### Selected text ###

It is in vain, therefore, to go about effectually to reduce the price of interest by a law; and you may as rationally hope to set a fixed rate upon the hire of houses, or ships, as of money. He that wants a vessel, rather than lose his market, will not stick to have it at the market-rate, and find ways to do it with security to the owner, though the rate were limited by law and he that wants money, rather than lose his voyage, or his trade, will pay the natural interest for it; and submit to such ways of conveyance, as shall keep the lender out of the reach of the law. So that your act, at best, will serve only to increase the arts of lending, but not at all lessen the charge of the borrower: he, it is likely, shall, with more trouble, and going farther about, pay also the more for his money; unless you intend to break

in only upon mortgages and contracts already made, and (which is not to be supposed) by a law, post factum, void bargains lawfully made, and give to Richard what is Peter's due, for no other reason, but because one was borrower, and the other lender.

But, supposing the law reached the intention of the promoters of it; and that this act be so contrived, that it fixed the natural price of money, and hindered its being, by any body, lent at a higher use than four per cent., which is plain it cannot : let us, in the next place, see what will be the consequences of it.

###

**Complete the following:**
1 - Reproduce everything in the passage on interest rates from "But, supposing the" down to "consequences of it.".
2 - Condense the paragraph of the passage on interest rates that begins "But, supposing the law reached" into a shorter version that keeps its main points.

### Supplied material ###

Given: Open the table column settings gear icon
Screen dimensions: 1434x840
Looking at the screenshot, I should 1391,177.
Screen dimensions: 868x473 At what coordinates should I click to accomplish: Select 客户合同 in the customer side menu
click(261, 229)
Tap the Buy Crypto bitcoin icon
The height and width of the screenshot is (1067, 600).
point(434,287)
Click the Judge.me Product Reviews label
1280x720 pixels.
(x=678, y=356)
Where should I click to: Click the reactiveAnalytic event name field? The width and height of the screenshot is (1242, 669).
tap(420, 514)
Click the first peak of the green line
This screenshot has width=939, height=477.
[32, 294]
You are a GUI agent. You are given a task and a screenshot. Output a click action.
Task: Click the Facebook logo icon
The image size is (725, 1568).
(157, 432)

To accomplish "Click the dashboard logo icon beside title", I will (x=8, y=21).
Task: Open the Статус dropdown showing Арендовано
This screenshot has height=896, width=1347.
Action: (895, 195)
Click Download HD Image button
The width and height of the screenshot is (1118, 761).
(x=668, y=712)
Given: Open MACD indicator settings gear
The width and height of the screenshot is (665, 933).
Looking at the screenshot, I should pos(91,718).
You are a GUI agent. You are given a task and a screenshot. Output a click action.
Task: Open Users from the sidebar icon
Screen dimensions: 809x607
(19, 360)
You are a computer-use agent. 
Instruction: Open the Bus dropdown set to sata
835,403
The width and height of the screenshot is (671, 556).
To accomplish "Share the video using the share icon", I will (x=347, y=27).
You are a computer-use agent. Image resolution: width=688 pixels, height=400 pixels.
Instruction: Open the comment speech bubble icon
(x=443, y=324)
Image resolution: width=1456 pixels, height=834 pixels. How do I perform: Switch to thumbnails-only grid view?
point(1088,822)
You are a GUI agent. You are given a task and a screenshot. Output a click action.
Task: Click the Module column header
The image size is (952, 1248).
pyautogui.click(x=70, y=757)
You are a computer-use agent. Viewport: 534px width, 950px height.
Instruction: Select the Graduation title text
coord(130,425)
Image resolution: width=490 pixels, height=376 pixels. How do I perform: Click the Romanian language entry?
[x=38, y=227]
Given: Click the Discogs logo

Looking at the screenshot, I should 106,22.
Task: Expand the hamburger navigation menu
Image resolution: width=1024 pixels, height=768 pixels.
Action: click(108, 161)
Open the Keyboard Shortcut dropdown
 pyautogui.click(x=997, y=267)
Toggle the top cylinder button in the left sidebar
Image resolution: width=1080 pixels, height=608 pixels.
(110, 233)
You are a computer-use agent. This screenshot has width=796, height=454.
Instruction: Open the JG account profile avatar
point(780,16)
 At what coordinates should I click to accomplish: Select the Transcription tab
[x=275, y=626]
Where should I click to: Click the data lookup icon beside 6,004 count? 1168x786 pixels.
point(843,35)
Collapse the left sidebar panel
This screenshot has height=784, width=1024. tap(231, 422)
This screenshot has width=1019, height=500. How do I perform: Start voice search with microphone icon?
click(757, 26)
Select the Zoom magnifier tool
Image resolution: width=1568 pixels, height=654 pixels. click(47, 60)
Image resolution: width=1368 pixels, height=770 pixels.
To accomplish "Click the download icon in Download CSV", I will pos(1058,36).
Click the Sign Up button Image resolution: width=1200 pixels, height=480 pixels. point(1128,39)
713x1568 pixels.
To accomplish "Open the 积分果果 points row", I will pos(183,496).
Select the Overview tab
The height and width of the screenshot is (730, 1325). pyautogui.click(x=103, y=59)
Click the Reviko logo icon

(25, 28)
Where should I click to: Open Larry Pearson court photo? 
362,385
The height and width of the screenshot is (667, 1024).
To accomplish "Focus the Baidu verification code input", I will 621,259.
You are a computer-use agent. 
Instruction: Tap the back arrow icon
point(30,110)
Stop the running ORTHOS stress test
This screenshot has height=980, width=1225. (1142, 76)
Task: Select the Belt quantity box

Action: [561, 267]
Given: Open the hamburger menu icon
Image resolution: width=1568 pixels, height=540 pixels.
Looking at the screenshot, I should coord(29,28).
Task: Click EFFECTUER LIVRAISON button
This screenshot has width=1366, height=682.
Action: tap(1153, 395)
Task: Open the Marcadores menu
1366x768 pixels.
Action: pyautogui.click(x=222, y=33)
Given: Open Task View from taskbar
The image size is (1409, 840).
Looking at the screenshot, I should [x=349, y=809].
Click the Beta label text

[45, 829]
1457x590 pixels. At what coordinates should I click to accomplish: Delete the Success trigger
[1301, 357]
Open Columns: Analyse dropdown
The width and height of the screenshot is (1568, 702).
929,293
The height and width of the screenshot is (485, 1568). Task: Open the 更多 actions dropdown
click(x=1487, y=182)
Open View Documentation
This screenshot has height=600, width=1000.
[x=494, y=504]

###

**Task answers:**
1 -
But, supposing the law reached the intention of the promoters of it; and that this act be so contrived, that it fixed the natural price of money, and hindered its being, by any body, lent at a higher use than four per cent., which is plain it cannot : let us, in the next place, see what will be the consequences of it.

2 - Suppose the law did what its promoters intend: it fixed the natural price of money and stopped anyone from lending at more than four percent, though plainly it cannot. The next step is to consider what the consequences would be.